Le Gabon devrait, dans les tout prochains jours, parapher un nouvel accord avec le Fonds monétaire international (FMI), au titre du Mécanisme élargi de crédit (MEDC).
Selon l’agence de notation, Fitch Ratings, ce nouvel accord devrait renforcer la capacité du pays à couvrir ses besoins de financements extérieurs et fournir un ancrage à la politique. Néanmoins, fait observer l’agence de notation «des risques d’exécution subsistent, comme en témoigne le bilan mitigé de la mise en œuvre des réformes dans le cadre du précédent programme du FMI ».
Qu’à cela ne tienne, ce nouvel accord, qui doit encore être approuvé par le Conseil d’administration du FMI, s’étendra sur les trois prochaines années. Il devrait en outre, réduire les incertitudes quant à la capacité du pays à accéder aux financements extérieurs.
Exceptionnellement – mais de manière similaire à une annonce récente sur un accord avec le Cameroun – le FMI n’a pas divulgué la taille de la nouvelle facilité. Cependant, Fitch suppose qu’il sera à peu près similaire à l’accord précédent, qui a pris fin en juin 2020. Lequel s’élevait initialement à environ 642 millions de dollars, soit près de 4,2% du PIB de 2020.

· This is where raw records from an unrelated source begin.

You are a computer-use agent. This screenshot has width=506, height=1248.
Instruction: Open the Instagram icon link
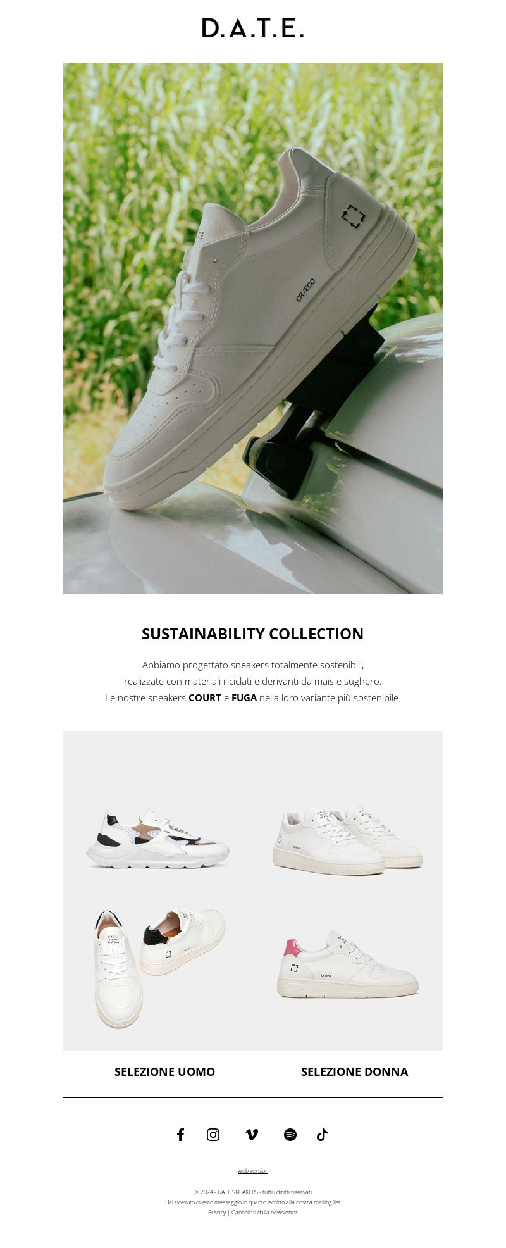coord(213,1135)
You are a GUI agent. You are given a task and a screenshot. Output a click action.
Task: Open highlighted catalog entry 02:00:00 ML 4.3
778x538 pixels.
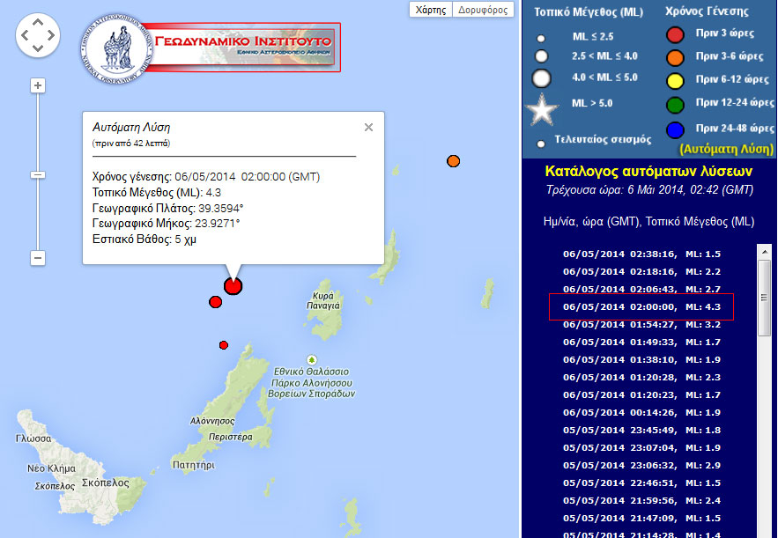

L’agence de notation prévoit aussi une large conformité avec la conditionnalité du FMI sur la durée du nouveau programme, mais la performance du Gabon dans le cadre du programme précédent était mitigée, soulignant les risques d’exécution.
Les retards dans la réalisation de certains objectifs relatifs aux réformes fiscales et l’accumulation d’arriérés extérieurs ont affecté les décaissements au titre du programme précédent.
Les premières indications montrent que la conditionnalité attachée au nouveau programme tournera autour d’un nouvel élargissement de l’assiette fiscale, de l’efficacité des dépenses et des mesures visant à réduire la corruption.
Dans le court terme, Fitch Ratings indique par ailleurs que : «les besoins bruts de financement budgétaire s’élèveront à 7,5% du PIB en 2021 et à 8,1% en 2022. Nous prévoyons un nouveau financement intérieur net d’au plus 1% du PIB en 2021 et moins en 2022, compte tenu du niveau d’exposition du secteur bancaire au souverain déjà élevé et à la capacité d’absorption limitée du marché régional de la dette. Les besoins bruts de financement budgétaire extérieur s’élèveront à 3,8% du PIB en 2021 et 4,5% en 2022, dont une grande partie sera couverte par des prêts-projets », souligne l’agence Fitch Ratings.